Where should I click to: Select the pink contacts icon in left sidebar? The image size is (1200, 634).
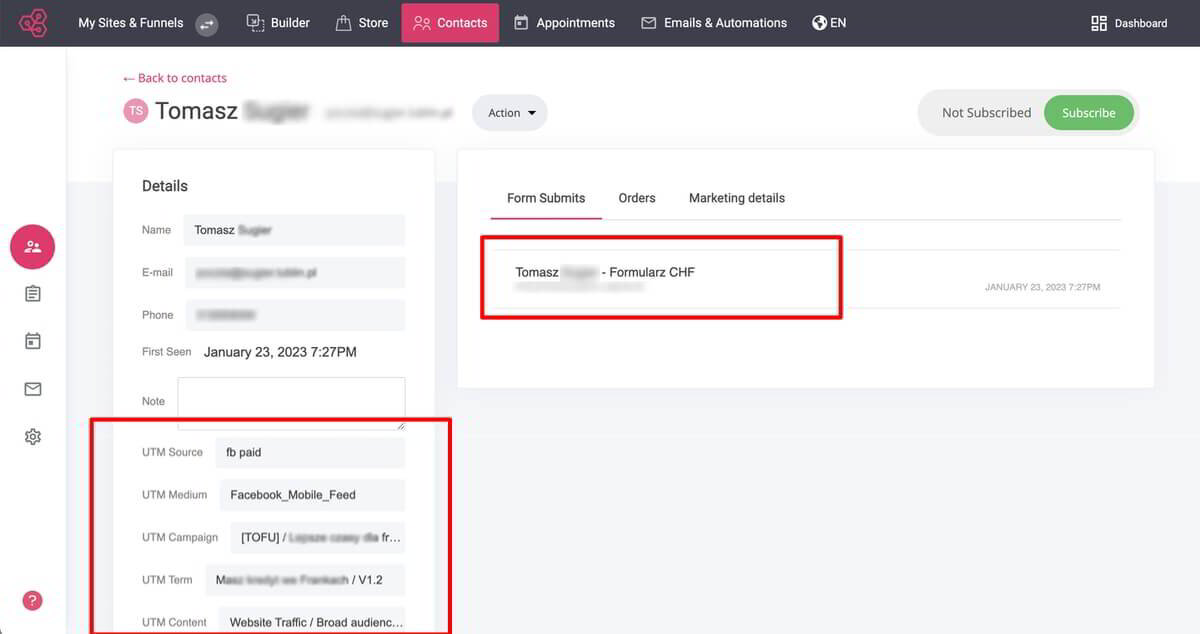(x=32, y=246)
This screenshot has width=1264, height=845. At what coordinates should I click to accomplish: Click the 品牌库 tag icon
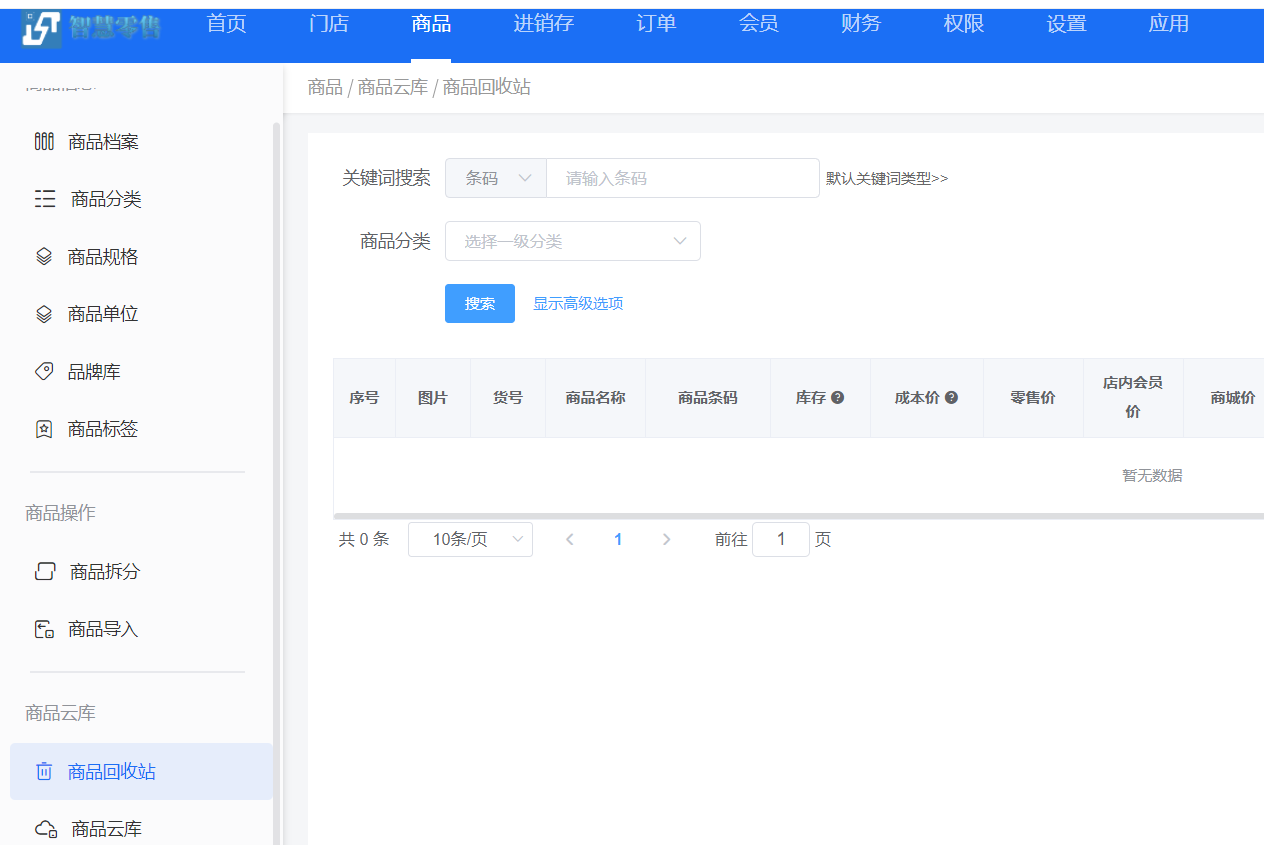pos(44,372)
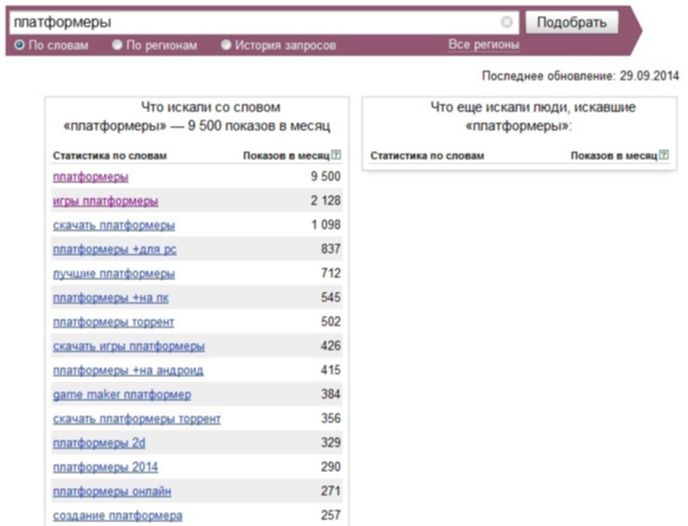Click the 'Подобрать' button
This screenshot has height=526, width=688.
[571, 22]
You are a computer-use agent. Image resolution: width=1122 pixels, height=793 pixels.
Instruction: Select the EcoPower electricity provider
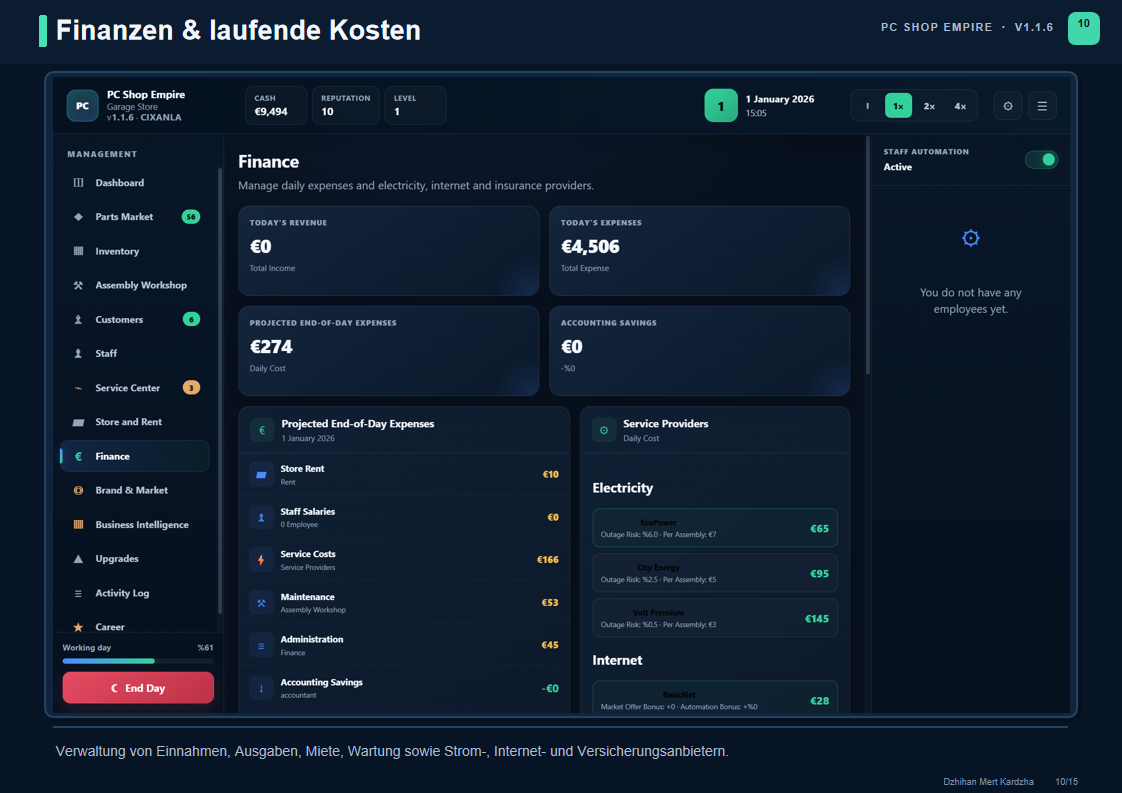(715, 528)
+===+
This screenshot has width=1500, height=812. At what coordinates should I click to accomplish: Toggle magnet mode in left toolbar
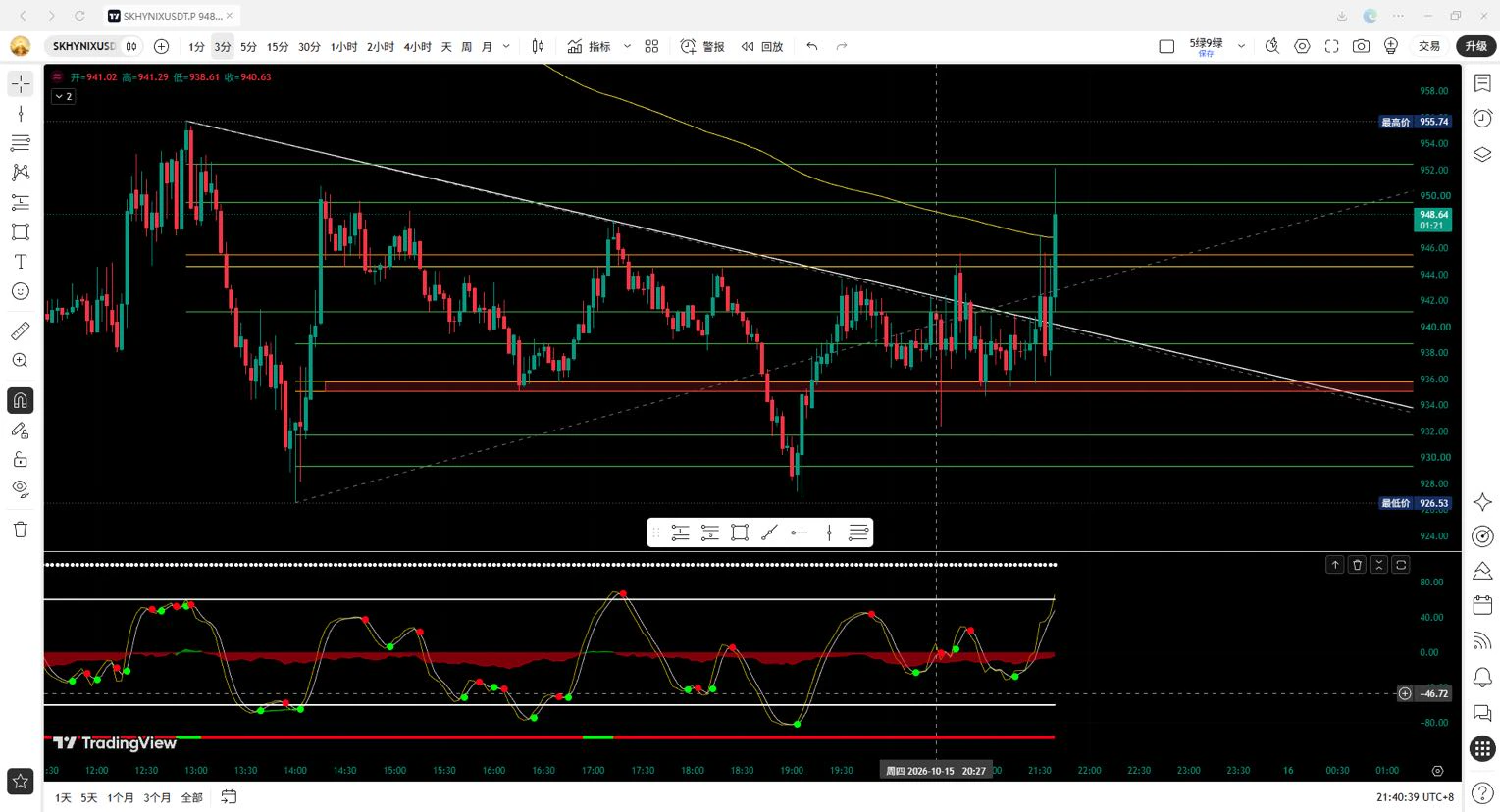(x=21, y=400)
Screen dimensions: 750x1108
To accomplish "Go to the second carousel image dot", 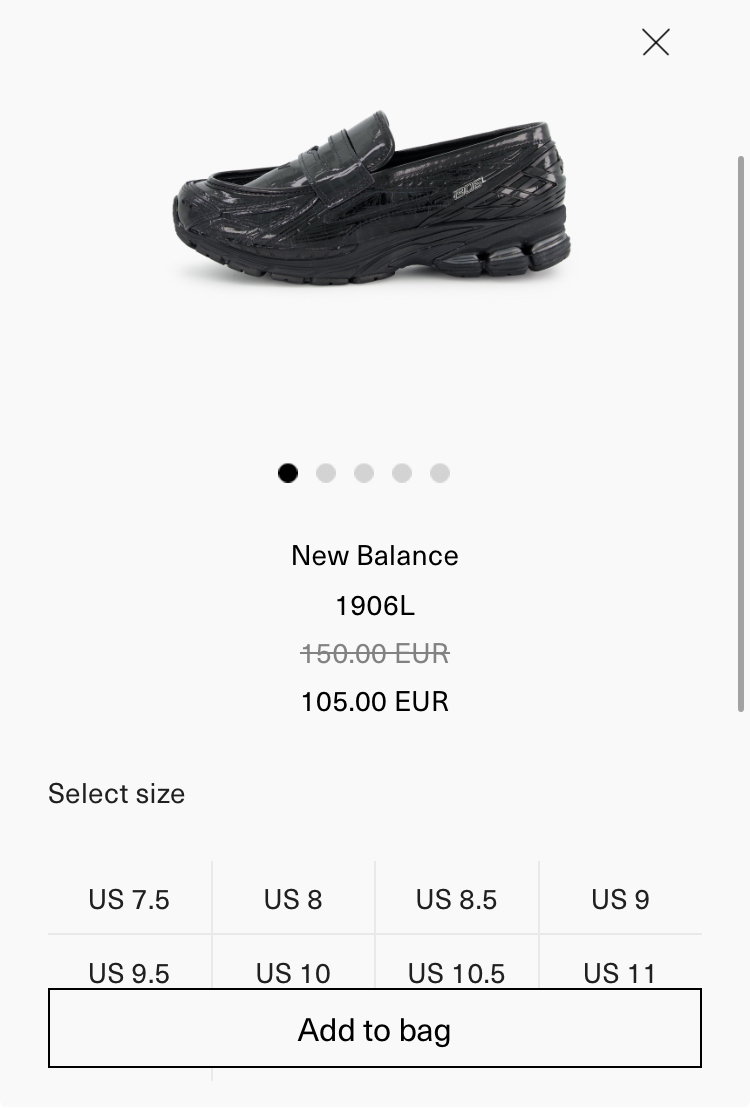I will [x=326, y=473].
+===+
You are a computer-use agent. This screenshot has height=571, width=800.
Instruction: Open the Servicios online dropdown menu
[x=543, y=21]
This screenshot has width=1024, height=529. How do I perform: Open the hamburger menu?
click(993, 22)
+===+
* **Exercise goal**
Among the lines above, find the ones containing "agent" and copy them.

* **Solution to this exercise**
You are a computer-use agent. Image resolution: width=1122 pixels, height=793 pixels.
You are a computer-use agent. This screenshot has height=571, width=800.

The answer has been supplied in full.